Begin GIVEN TEXT

# Solved: Problems with Samsung GT-C3312



## sepala

Hey all.

I am having number of problems with my phone. First, it started ringing an alarm every day at 12.00am. I didn't set this alarm, don't know why it is ringing. I did a "Reset" to get rid of this (Not master reset). Now, alarm is still there and , Samsung animation when the phone starts is gone! Now there is no animation, just the music!!!! I 

I tried to do a mater reset then. But it gave an error "Master reset Failed. CSC not configured". So I reset for another two times, but still no good. Luckily, it seems like no other issue. But, this is not good. Please help me!!!!


----------



## DoubleHelix

It's a feature phone running a proprietary operating system. A hard reset is about the only generic troubleshooting you can do. It sounds like the phone is defective or damaged if the power-on process isn't working properly.


----------



## sepala

Thanks a lot for the reply. Power on is working, just the animation is not working. It is also happened after doing a "reset". Please help!


----------



## DoubleHelix

That's my point. The power-on process is obviously *not* working if you're supposed to see animation, and you don't. I don't know how the forum can help you troubleshoot a feature phone that has problems powering on.


----------



## sepala

DoubleHelix said:


> That's my point. The power-on process is obviously *not* working if you're supposed to see animation, and you don't. I don't know how the forum can help you troubleshoot a feature phone that has problems powering on.


My goodness, now what can I do? Do I have to do a software re-installation or a complete replacement?


----------



## DoubleHelix

There's no software to reinstall, sepala. It's not a smartphone. I feel like we've had this discussion before. You have a *feature phone* running a proprietary operating system. If I remember correctly, you bought this used or after market, so if there's any warranty period left, you'll have to go through Samsung. Or take it to a local cell phone repair shop and see what they can do with it.

End GIVEN TEXT

**PROBLEMS**
A. Answer these questions about the Samsung GT-C3312 thread, one line each:
(i) At what time does the unwanted alarm ring every day?
(ii) What error message appeared when sepala tried a master reset?
(iii) Besides going through Samsung, where does DoubleHelix suggest taking the phone?
B. List every problem with the phone that sepala reports in the Samsung GT-C3312 thread.
C. Carry on the Samsung GT-C3312 thread from its last post.

Begin DATASET EXTRACT

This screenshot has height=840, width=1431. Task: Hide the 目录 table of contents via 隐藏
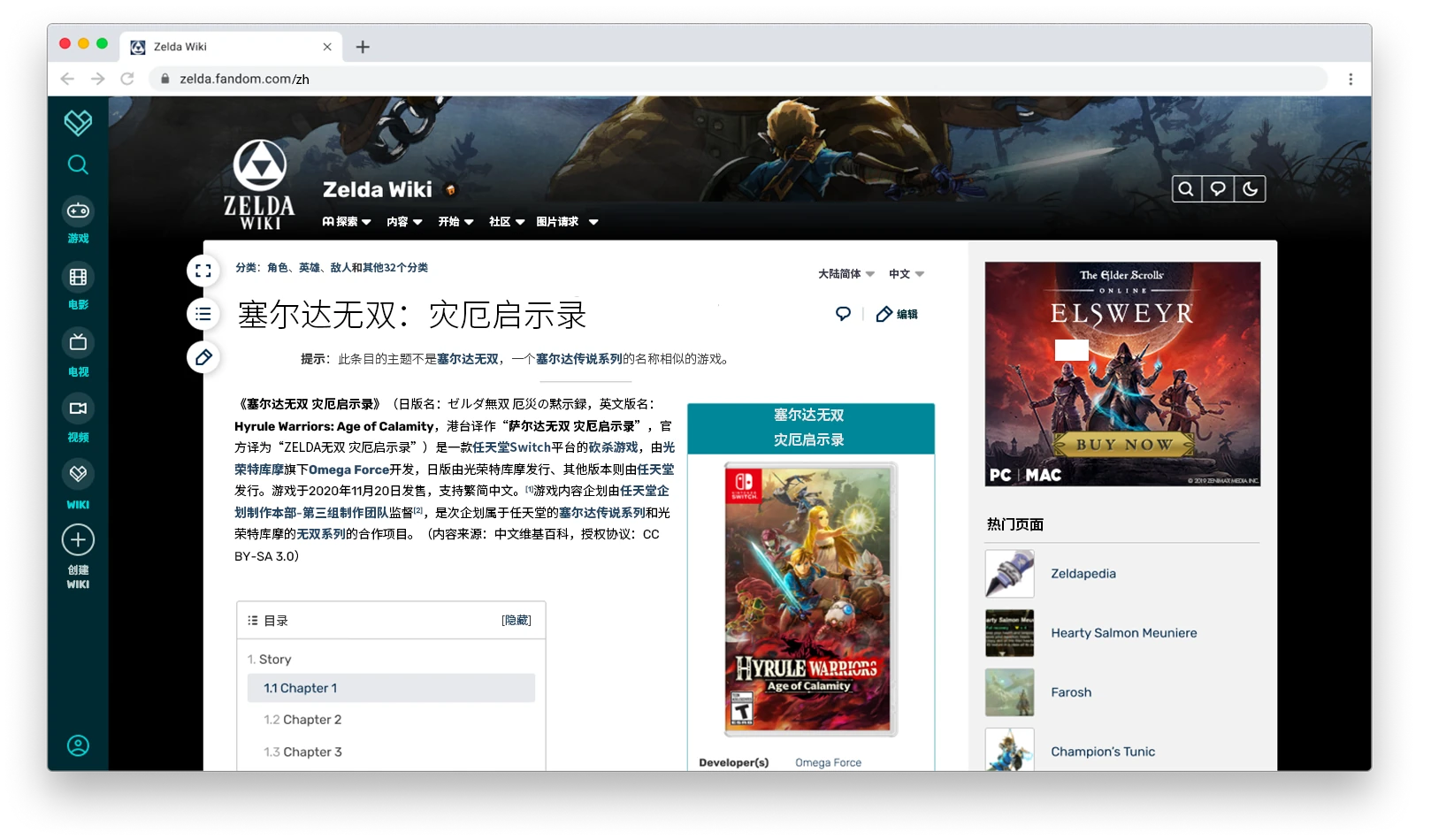tap(516, 620)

End DATASET EXTRACT

**TASK RESULTS**
A.
(i) 12.00am
(ii) "Master reset Failed. CSC not configured"
(iii) To a local cell phone repair shop

B.
- An alarm that sepala didn't set rings every day at 12.00am.
- After a "Reset", the Samsung animation no longer appears when the phone starts; only the music plays.
- A master reset fails with the error "Master reset Failed. CSC not configured".

C.
----------



## sepala

DoubleHelix said:


> There's no software to reinstall, sepala. It's not a smartphone. I feel like we've had this discussion before. You have a *feature phone* running a proprietary operating system. If I remember correctly, you bought this used or after market, so if there's any warranty period left, you'll have to go through Samsung. Or take it to a local cell phone repair shop and see what they can do with it.


nono. This is not a used one. This is a brand new one. I got complete one year left of the warranty. However, from the day I bought it, it didn't had some features it mentioned like built in opera and chat. it has gone to the worst level now.

I will go to the dealer tomorrow. The case is, you know, I am waiting for a very important call. Missing it == Miss a job.

Let me ask you another question. I have heard my friends who didn't had smart phones (phones like Nokia music phone, Nokia N73) talking about "Operating System Re-installation". What is this?


----------



## DoubleHelix

As your friends to explain to you how they reinstalled proprietary operating systems on feature phones. I'm curious.


----------



## sepala

Hi, I went to the phone shop. He took the phone, entered a code and poof!! It's done! Phone is back to function, as it has to be!!!!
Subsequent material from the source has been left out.